WILLIAMS, Thomas I (by 1518-79/90), of Oxford.

Published in The History of Parliament: the House of Commons 1509-1558, ed. S.T. Bindoff, 1982
Available from Boydell and Brewer

Constituency

Dates

Oct. 1553

Family and Education

b. by 1518. m. (1) by 1539, Elizabeth; (2) Margaret; 6s. 2da.1

Offices Held

Subsidy collector, Oxford 1544, bailiff 1546-7, assistant to mayor 1554, key keeper 1555, 1556, alderman 1557-d., mayor 1557-8, 1565-6, 1576-7.2

Biography

According to the visitation of Oxfordshire, Thomas Williams was of Dorset origin. There is no indication that he was related to his colleague Richard Williams. He appears on a list of ‘privileged persons which came to be freemen’ as ‘Thomas Williams a mercer and innholder servant to London’, presumably John London of New College, the monastic visitor. It is possible, therefore, that he was the Thomas Williams who on several occasions in 1538 and 1539 was appointed attorney to receive and deliver the premises of monastic houses which had surrendered to London, and he was probably the Thomas Williams, yeoman, who, with his wife Elizabeth, obtained the lease of a messuage from New College in June 1541. He was present when an inventory of church goods was taken at Osney on 19 May 1545.3

Williams was assessed for the subsidy in November 1543, paying 8s. on goods worth £12 in the north-west ward of Oxford. His goods were again valued at £12 in 1544, 1547 and 1550, at £13 in 1551 and at £20 in 1559; he paid 10s. towards a lottery on 1 Apr. 1568, as did other leading citizens. In 1547 he was again described as a mercer but six years later he was appointed one of three vintners for the city, in accordance with the Act of that year (7 Edw. VI, c.5); on 22 Jan. 1579 he joined the deputy vice-chancellor, the mayor and others in licensing the city’s alehouse-keepers.4

Williams was entrusted with several such special duties. He was given custody of the armoury in 1548, and with Thomas Mallinson he was among those who were to draw up indentures for a new fulling mill in 1555. He was paid 20s. on 1 Dec. 1565, during his second mayoralty, for charges in London, and in the following August received Queen Elizabeth on her visit to Oxford.
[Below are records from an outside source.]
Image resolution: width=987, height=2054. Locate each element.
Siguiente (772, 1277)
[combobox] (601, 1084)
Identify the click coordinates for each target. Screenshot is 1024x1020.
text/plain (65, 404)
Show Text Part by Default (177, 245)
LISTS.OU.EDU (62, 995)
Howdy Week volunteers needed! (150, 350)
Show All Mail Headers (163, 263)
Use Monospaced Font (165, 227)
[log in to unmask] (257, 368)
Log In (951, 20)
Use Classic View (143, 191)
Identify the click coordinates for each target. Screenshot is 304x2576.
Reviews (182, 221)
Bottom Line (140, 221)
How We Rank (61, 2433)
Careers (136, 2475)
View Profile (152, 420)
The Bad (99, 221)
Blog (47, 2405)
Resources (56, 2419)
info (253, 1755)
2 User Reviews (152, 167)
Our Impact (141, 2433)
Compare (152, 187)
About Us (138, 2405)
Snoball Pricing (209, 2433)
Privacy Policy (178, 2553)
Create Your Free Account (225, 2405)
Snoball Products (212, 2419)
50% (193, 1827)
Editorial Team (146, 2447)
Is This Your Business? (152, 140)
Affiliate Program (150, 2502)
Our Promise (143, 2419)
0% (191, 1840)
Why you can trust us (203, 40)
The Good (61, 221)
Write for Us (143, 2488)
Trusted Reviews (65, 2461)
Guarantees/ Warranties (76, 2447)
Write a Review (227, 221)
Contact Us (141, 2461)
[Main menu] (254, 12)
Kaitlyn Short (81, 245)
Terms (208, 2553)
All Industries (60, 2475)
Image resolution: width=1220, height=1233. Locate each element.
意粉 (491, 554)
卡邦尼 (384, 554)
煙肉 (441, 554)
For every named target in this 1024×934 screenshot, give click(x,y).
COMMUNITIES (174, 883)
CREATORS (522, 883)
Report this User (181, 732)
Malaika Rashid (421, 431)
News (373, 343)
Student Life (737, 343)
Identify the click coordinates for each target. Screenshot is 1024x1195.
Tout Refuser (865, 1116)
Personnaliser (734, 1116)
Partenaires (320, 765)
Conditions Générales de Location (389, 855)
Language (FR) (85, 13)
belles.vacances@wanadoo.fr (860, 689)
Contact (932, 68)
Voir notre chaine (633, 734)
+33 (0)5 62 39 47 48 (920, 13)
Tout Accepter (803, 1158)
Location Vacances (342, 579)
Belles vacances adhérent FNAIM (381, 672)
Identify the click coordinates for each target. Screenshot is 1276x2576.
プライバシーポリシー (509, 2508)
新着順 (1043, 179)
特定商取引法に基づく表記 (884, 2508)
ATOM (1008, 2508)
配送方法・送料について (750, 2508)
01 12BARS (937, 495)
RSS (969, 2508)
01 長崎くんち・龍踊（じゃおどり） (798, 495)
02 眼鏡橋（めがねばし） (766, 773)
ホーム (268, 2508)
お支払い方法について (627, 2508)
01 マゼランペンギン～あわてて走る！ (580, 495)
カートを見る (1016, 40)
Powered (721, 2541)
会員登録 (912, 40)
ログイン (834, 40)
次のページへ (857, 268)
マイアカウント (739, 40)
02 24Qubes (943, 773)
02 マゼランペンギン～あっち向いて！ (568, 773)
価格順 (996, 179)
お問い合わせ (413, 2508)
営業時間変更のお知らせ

On 19 Oct. 1574 he was one of those selected to attend the mayor before the Privy Council in connexion with a series of far-ranging disputes with the university.5

Williams’s Membership of Mary’s first Parliament was a natural step in his civic progression. Nothing is known for certain of his role in the House but on 22 Nov. 1553 a bill for the amendment of causeways and highways was committed to a Mr. Williams, either the Oxford Member or Sir John Williams; two years later Sir Humphrey Radcliffe secured privilege for one of his servants arrested at the suit of one T. Williams. Williams was not among the Members of the Parliament of October 1553 who opposed the initial measures towards the restoration of Catholicism, and while this is not conclusive evidence as to his sympathies at the time these became apparent shortly before his death. In 1577 he was included in a return of Catholics in Oxford with his wife, his son Alexander and his daughter Anne, then the wife of Dr. Roger Marbeck, a physician and former provost of Oriel. Williams himself, although a church-goer, was described as ‘a common receiver of professed enemies’ among the Catholic gentry of Oxfordshire and was said to be worth 1,000 marks. Moreover, his will, undated but proved on 29 Jan. 1580, establishes that he was the father of Thomas Williams, one of the earliest English Jesuits, to whom he left ‘if he be alive £10 if the laws of the realm will permit it’. His lease of the Star inn was to go to Alexander after the death of his wife Margaret or when she should cease to dwell there. He left an embroidered pall to the city, £5 to the poor of Oxford, an angel apiece to John Kennall, archdeacon of Oxford, and Thomas Glasier, rector of Exeter College ‘to make merry among the fellows’. He owed his son John £6 13s.8d. ‘which he paid for the redeeming of certain books that his brother Ralph Williams sold of Mr. London’s which he must restore to be laid up with the rest of Mr. London’s books’. Ralph had joined his brother Thomas in exile by 1581 and another brother, Edward, was by 1594 in the service of Cardinal Allen, having formerly been in that of Ralph Sheldon. Williams named his wife Margaret residuary legatee and executrix. She was buried in St. Thomas’s church on 8 June 1585.6

Ref Volumes: 1509-1558

Author: T. F.T. Baker

Notes

  • 1. Date of birth estimated from marriage. Surv. Oxf. ii. (Oxf. Hist. Soc. n.s. xx), 159; H. Foley, Jesuit Recs. iv. 572; Bodl. wills Oxon. 186, ff. 113-14.
  • 2. E179/162/229; Oxf. Recs. 188, 219, 260, 261, 268, 313, 383.
  • 3. Vis. Oxon. (Harl. Soc. v), 312; Oxf. Univ. Arch. B27, p. 2; LP Hen. VIII, xiii, xiv; Surv. Oxf. ii. 159; Oxon. Rec. Soc. i. 135.
  • 4. E179/162/224, 229, 261, 282, 289, 318; Oxf. Recs. 270, 321, 400; Liber Albus Civ. Oxon. ed. Ellis, no. 354.
  • 5. Oxf. Recs. 192, 224, 294, 299, 313, 314, 357, 362-5; APC, viii. 305, 376-86; ix. 350, 352-3.
  • 6. CJ, i. 31, 42; Cath. Rec. Soc. xxii. 97-98, 101, 112-13; DNB (Marbeck, Roger); Bodl. wills Oxon. 186, ff. 113-14; Foley, iv. 572; SP12/150/95, 249/64, 92, 96; Recusant Hist. xiii. 299-300; Worcs. Recusant, xxv. 2-4; Antiqs. Oxf. iii. (Oxf. Hist. Soc. xxxvii), 250, 252.